Braindrain Nov 20, 2009 6:41 pm

I think the above post is key. World of difference between what is considered "ethical" by an employee and what is considered "fraud" by auditors.

Mr H Nov 21, 2009 1:46 am


Originally Posted by cepheid (Post 12851340)
Even if that is the case, so what? It has no bearing on whether upgrading is ethical. If a company requires all of its employees to only buy Economy, with no incentive, it's not unethical for the employee to upgrade using his/her own resources. If the company merely suggests it and offers an incentive, then again, as long as the passenger buys the lowest fare possible to meet the terms and/or spirit of the TSP, it's still not unethical.

I guess there are different companies and different policies.
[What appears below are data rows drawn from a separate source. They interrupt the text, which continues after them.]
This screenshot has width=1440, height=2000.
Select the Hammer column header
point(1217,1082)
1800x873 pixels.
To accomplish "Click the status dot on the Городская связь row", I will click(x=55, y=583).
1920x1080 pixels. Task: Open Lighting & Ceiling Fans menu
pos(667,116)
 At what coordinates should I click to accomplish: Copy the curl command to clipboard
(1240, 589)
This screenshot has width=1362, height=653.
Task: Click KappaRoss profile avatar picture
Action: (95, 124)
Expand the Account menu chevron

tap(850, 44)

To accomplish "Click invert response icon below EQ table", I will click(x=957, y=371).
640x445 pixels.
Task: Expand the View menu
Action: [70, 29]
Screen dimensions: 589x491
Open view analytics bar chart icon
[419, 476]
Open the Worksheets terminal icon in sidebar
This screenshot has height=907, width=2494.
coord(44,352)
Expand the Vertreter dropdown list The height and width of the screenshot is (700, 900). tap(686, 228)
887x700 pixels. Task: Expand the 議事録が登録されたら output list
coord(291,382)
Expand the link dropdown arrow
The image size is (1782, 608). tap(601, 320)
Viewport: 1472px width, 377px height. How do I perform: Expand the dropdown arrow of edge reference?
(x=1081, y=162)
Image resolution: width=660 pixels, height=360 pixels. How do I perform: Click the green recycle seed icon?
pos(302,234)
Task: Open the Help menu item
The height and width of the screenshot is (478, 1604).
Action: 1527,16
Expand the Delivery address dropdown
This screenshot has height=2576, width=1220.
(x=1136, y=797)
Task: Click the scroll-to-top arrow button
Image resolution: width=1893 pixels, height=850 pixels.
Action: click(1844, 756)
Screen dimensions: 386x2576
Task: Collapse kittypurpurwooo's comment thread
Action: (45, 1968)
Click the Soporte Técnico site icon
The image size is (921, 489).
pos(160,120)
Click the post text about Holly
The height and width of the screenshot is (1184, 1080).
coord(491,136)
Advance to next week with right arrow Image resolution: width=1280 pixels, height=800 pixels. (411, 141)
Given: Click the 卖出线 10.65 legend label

The company I work for right now is concerned not only with keeping expenses to a minimum, but also being seen to keep expenses to a minimum. That means economy flights and second class rail travel. And please believe me, this is causing pain for a lot of people, and I wouldn't help myself either internally or externally if I were to be seen travelling in higher classes - whether I pay for it myself or not, and whether I am doing it for work or for leisure.

Other companies may have different policies, but it's a reasonable guide to follow a director's instincts. Therefore, if the OP's director thinks there's something dodgy about taking an incentive to trade down and then upgrading at one's own expense, it is probably in the OP's own interests to follow that steer however unreasonable it might appear.

In other professions, appearances matter the other way. If you are a member of the latest boy band, you would probably do well to travel in F, even though your life-time career earning potential may not be spectacular and even though you will be billed for the tix by the record company.